Information provided >>
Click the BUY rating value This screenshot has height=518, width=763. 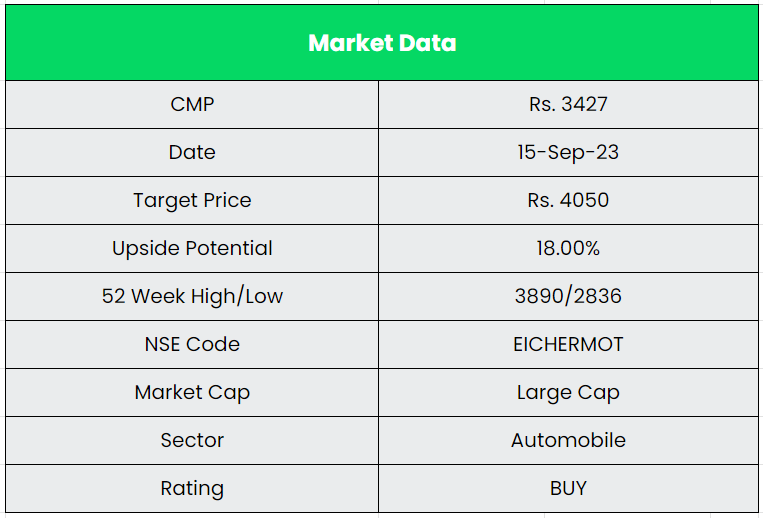568,488
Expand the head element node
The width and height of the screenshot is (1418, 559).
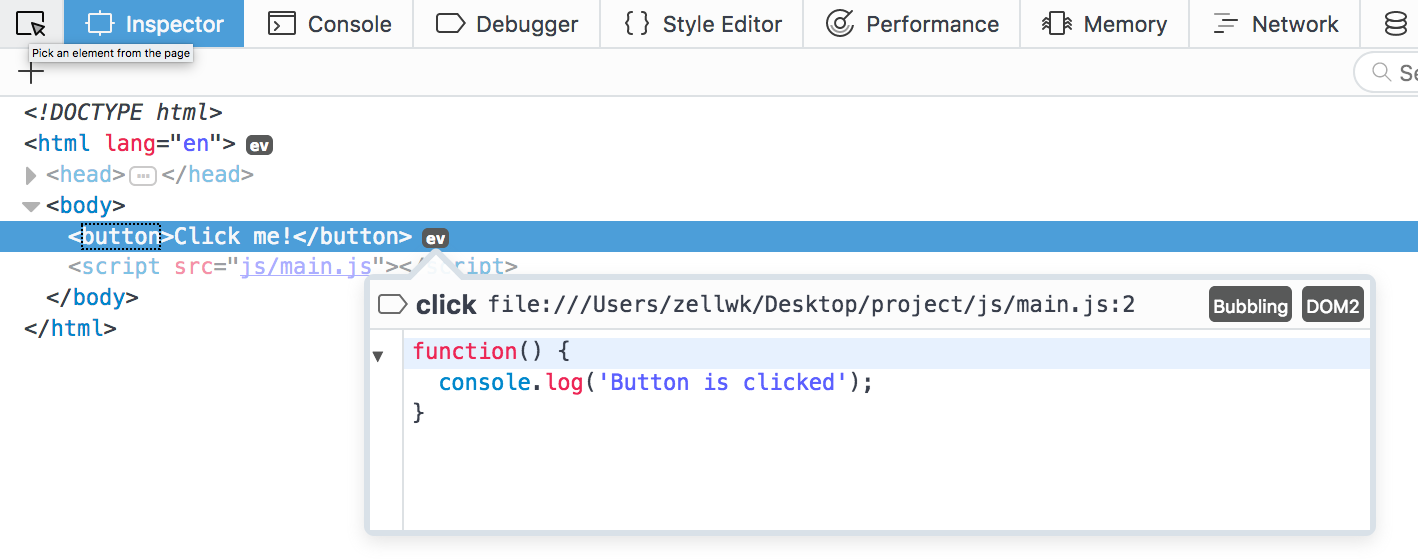31,176
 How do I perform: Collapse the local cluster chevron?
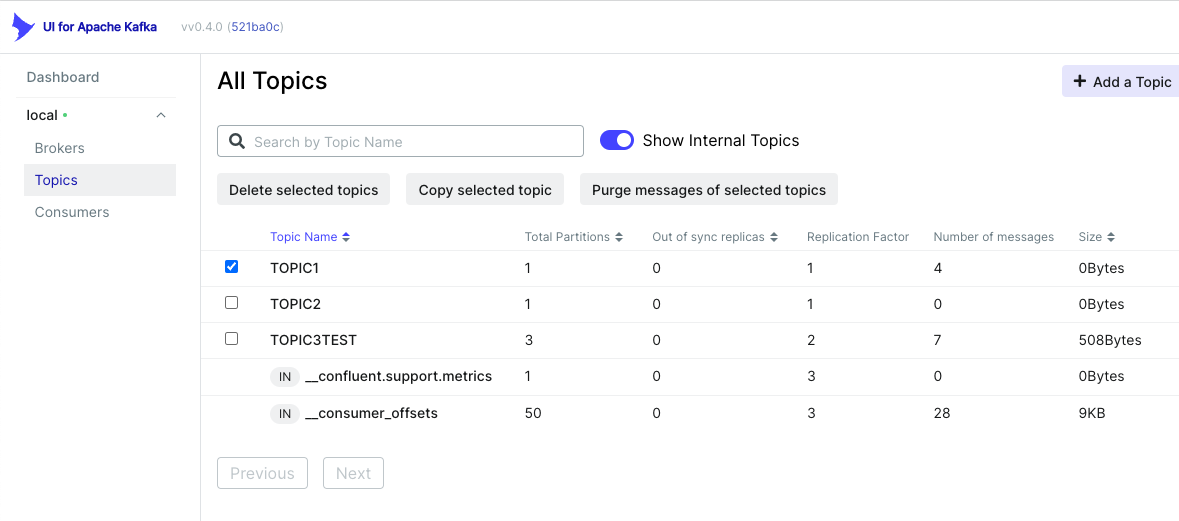click(x=161, y=115)
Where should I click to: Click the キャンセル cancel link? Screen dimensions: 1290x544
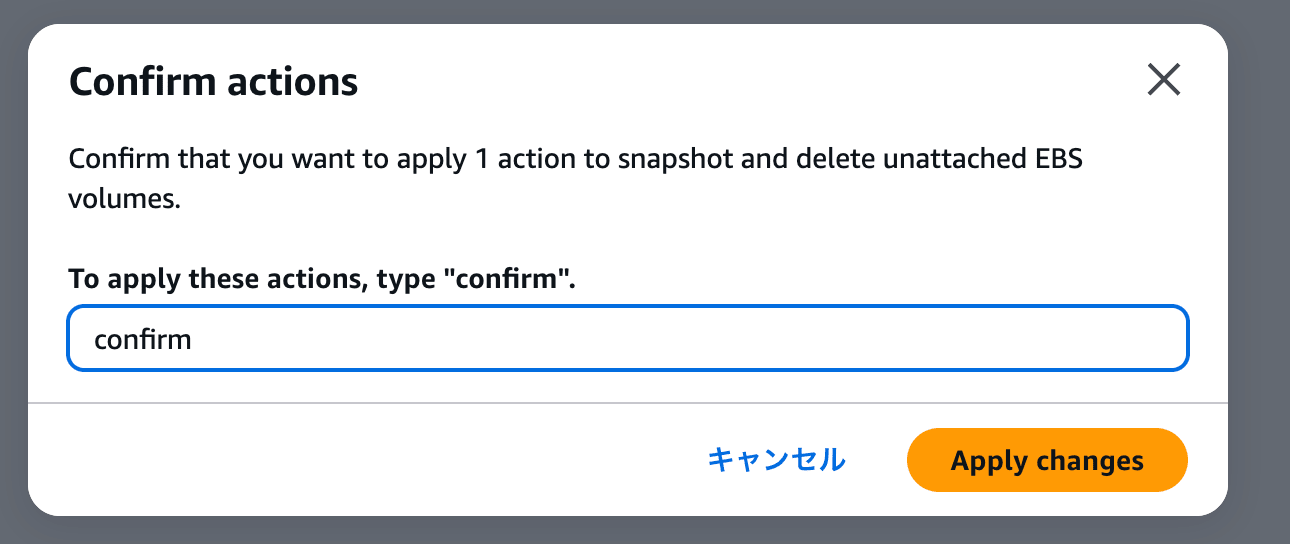click(x=776, y=460)
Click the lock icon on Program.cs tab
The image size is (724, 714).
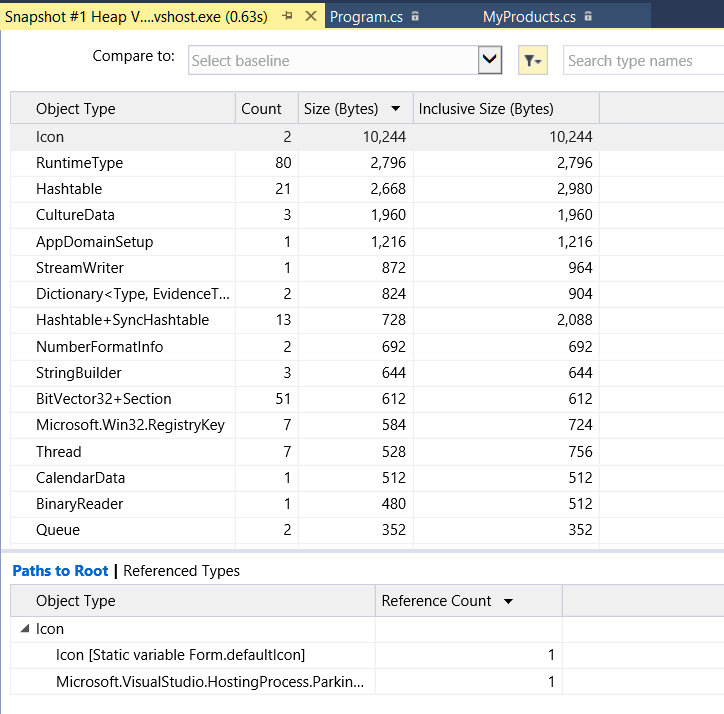pos(415,17)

Aim of the task >> Write the lines from the one with "Where should I" through the last line of the entries out again exactly, both ends included, and skip the pictures.

Exercise solution >>
Where should I click to: Click the キャンセル cancel link? Screen dimensions: 1290x544
click(x=776, y=460)
Click the lock icon on Program.cs tab
The image size is (724, 714).
pos(415,17)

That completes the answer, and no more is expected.